Auto dealers make a profit when they sell cars. Retail clothing outlets earn a profit for that which they showcase, sell and in some cases even advertise.

Only in radio, will this raw deal exist. You help the labels make money and get to pay for it.

Well, I’m about to be sick (again). In the past I have hammered away at giving the labels a taste of their own medicine. Perhaps now, we’ll be committed to fighting fire with fire.

The Del Colliano Plan should be inspired by the name MusicFirst which is the group leading the very successful negotiating fight for the record labels.

So let’s call our radio plan, “Music Second, Pay First” – kind of catchy, don’t you think? Maybe we can make it hit home to our friends in the music business. Now that we have a name, let’s see if we can come up with a basis for our strategy. Feel free to add to this on our Facebook discussion today.

1. Radio will gladly play the necessary big hits for record labels at no cost to them. We choose which songs these will be and we’ll dump them after they hit peak popularity.

2. Young people are not as nostalgic for “recurrents”or “oldies” so once a hit is done, it will be as if it never existed (for the purpose of selling the labels’ catalog, that is). May I show you a rate card for additional airplay?

3. Radio stations will play no licensed new music the day that a terrestrial radio tax is actually imposed without receiving payment for the plays. Let’s see now. In streaming, the labels charge per listener per performance. I like that. Let’s do that. And let’s charge an extra fee for mentioning the name of the artist. Okay. Okay. I’m starting to sound like a greedy music industry executive.

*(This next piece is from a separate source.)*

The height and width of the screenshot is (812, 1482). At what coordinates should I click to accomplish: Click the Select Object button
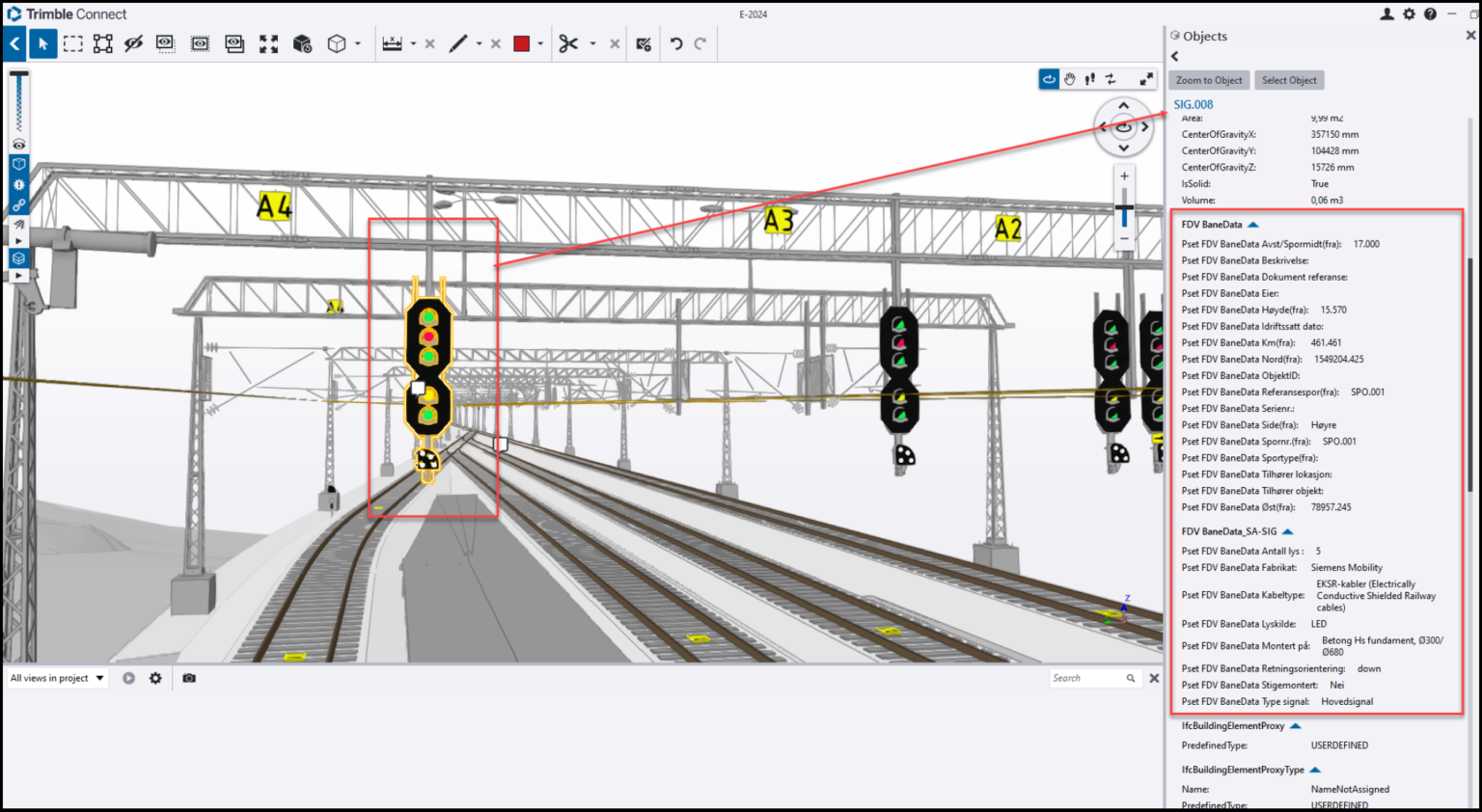(1289, 80)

4. Radio stations will begin to integrate music using their best instincts from artists who are not licensed and who expressly give them permission to play their music for free. As long as they do, the stations can feel free to continue to air the music.

5. Start a Sunday night radio show devoted to all new music in your format’s genre. That is, with a real music authority and with interviews. No record label artists allowed even if they pay.

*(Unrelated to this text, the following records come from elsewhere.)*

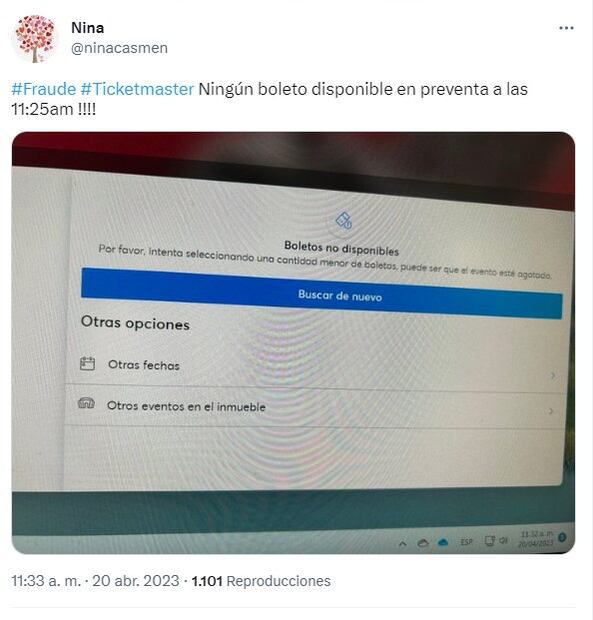The width and height of the screenshot is (593, 620).
Task: Click the Buscar de nuevo button
Action: tap(321, 293)
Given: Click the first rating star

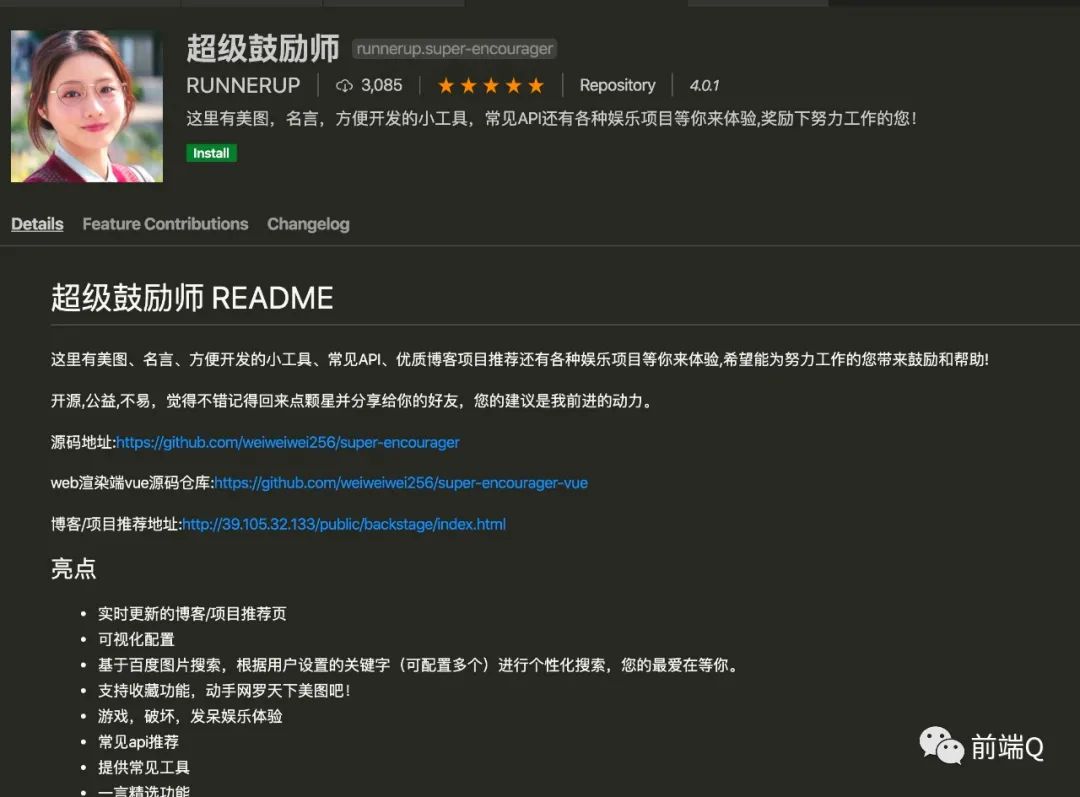Looking at the screenshot, I should (446, 85).
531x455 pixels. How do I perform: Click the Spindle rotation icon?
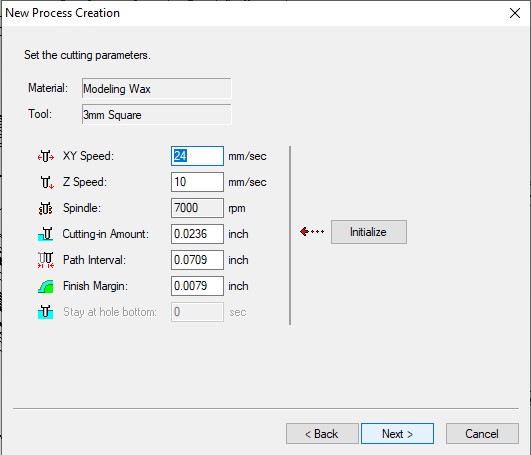click(x=46, y=208)
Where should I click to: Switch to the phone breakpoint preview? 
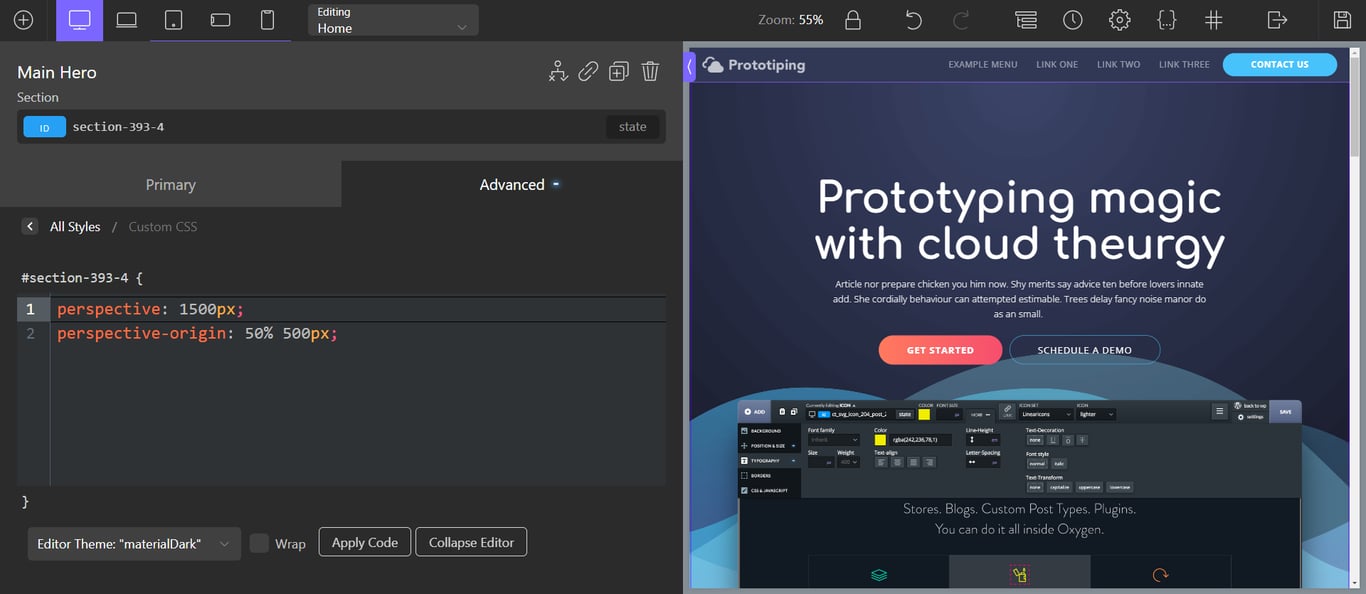(267, 19)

I’m just getting warmed up.

I started out writing this piece as a joke – you know to let off a little steam as I do from time to time when I feel outrage, but you know, it has kind of empowered me.

See, to their credit, radio people never thought like record execs – even when they were down and out (which many are). Radio could never have been serious about charging for airplay. Hell, we hardly got much legal paid advertising when the labels owed us more of that out of sheer gratitude.

And now that I have brought up the topic of gratitude – let’s put it out there. The labels have turned on radio to save their bacon. But ironically enough, whatever they extort from the radio industry in new fees will be offset by the many, many other poor decisions record industry execs have made over the past ten years.

They couldn’t see the importance of Napster.

Still don’t believe bullying consumers with lawsuits isn’t a deterrent to theft.

Wrong about paid monthly music services.

Ditto on getting ISPs to charge consumers for all the music they can eat.

And wrong about taxing radio to help them help themselves to profit.